Durante años, estos subsidios nos permitieron vivir estilos de vida de Balenciaga con presupuestos de Banana Republic. En conjunto, tomamos millones de viajes de Uber y Lyft que nos trasladaron como realeza burguesa mientras dividíamos la cuenta con los inversionistas de esas empresas. Sumergimos a MoviePass en la bancarrota al aprovecharnos de sus boletos para ver todas las películas que quisiéramos por 9,95 dólares al mes y tomamos tantas clases de spinning subsidiadas que ClassPass se vio forzada a cancelar su plan ilimitado de 99 dólares al mes. Llenamos cementerios de los cadáveres de las empresas emergentes de entrega de comida —Maple, Sprig, SpoonRocket, Munchery— con solo aceptar sus ofertas de comidas gurmé de bajo precio.
Los inversionistas de estas empresas no tenían la intención de financiar nuestra decadencia. Solo querían darles tracción a sus empresas emergentes, las cuales necesitaban atraer clientes con rapidez para establecer una posición dominante en el mercado, eliminar a la competencia y justificar sus valuaciones estratosféricas. Por lo tanto, inundaron con efectivo a esas compañías y, a menudo, eso llegó hasta los usuarios, a través de precios artificialmente bajos y generosos incentivos.
Ahora, los usuarios se están dando cuenta por primera vez —ya sea por la desaparición de los subsidios o tan solo por un aumento en la demanda de fin de pandemia— de que sus hábitos lujosos en realidad tienen precios lujosos.
“Hoy, mi viaje en Uber de Midtown al aeropuerto JFK me costó lo mismo que mi vuelo de JFK a San Francisco”, hace poco tuiteó Sunny Madra, un vicepresidente de la incubadora de capital de riesgo de Ford, junto con una captura de pantalla de un recibo que mostraba que había gastado casi 250 dólares en un viaje al aeropuerto.
“Airbnb le puso demasiada crema a sus papas”, se quejó otra usuaria de Twitter. “Nadie va a seguir pagando 500 dólares por quedarse en un apartamento durante dos días si pueden pagar 300 dólares por quedarse en un hotel con piscina, servicio a la habitación, desayuno gratis y limpieza diaria. Abran los ojos. LOL”.

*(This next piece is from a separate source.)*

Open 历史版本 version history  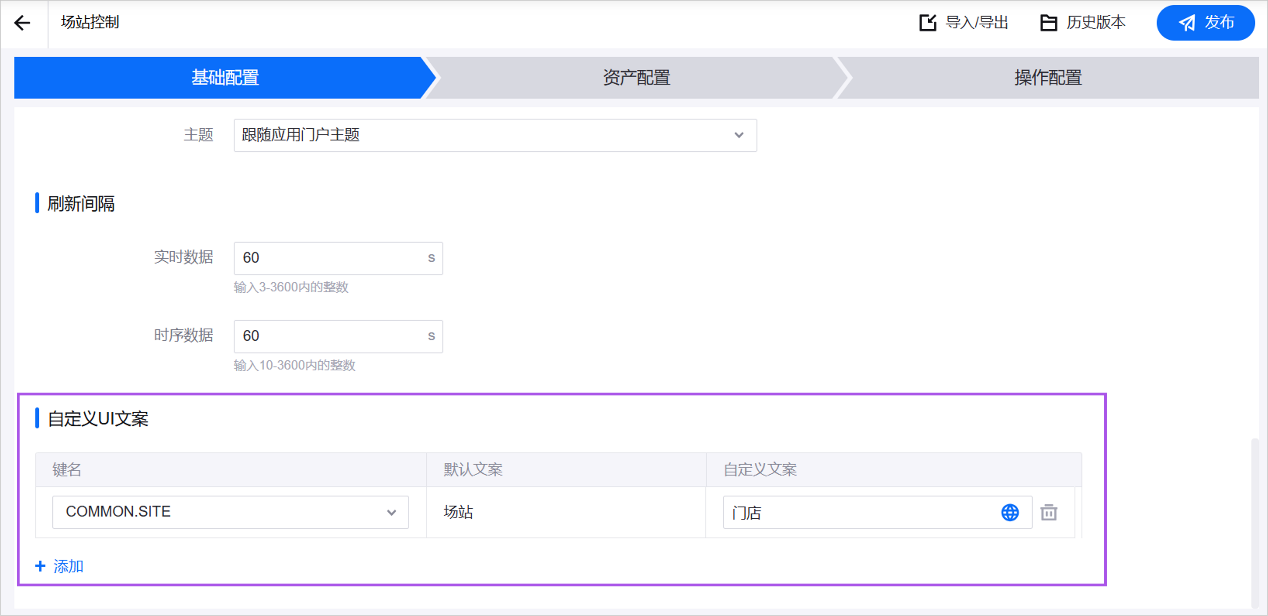pyautogui.click(x=1082, y=23)
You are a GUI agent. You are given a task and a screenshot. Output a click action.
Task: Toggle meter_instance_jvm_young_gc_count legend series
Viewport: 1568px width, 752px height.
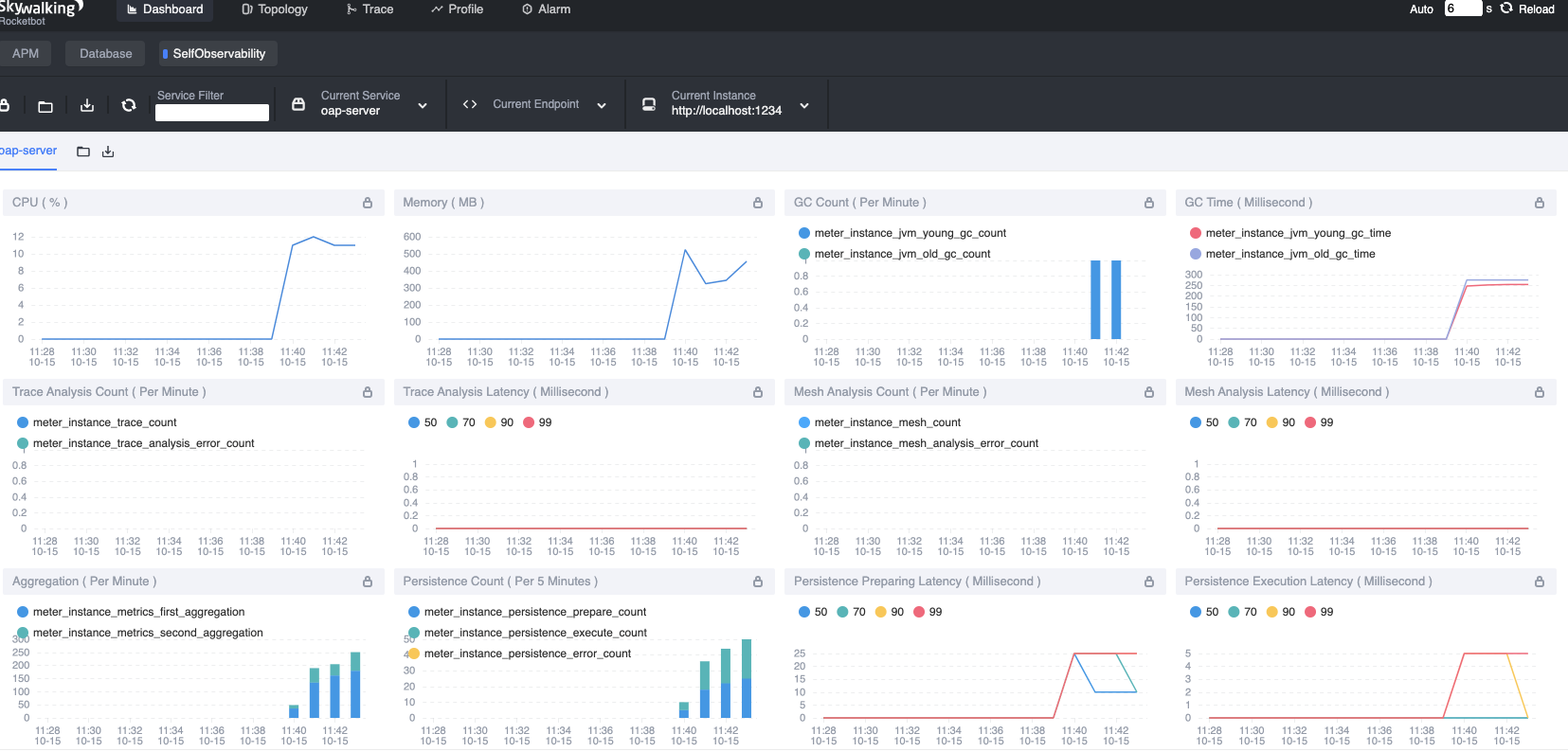(901, 233)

Algunas de estas empresas llevan años apretándose el cinturón. Sin embargo, la pandemia parece haber vaciado lo que quedaba en la canasta de las ofertas. El viaje promedio de Uber y Lyft cuesta un 40 por ciento más que hace un año, según Rakuten Intelligence, y las aplicaciones de entrega de alimentos como DoorDash y Grubhub han aumentado sus tarifas de manera constante a lo largo del último año.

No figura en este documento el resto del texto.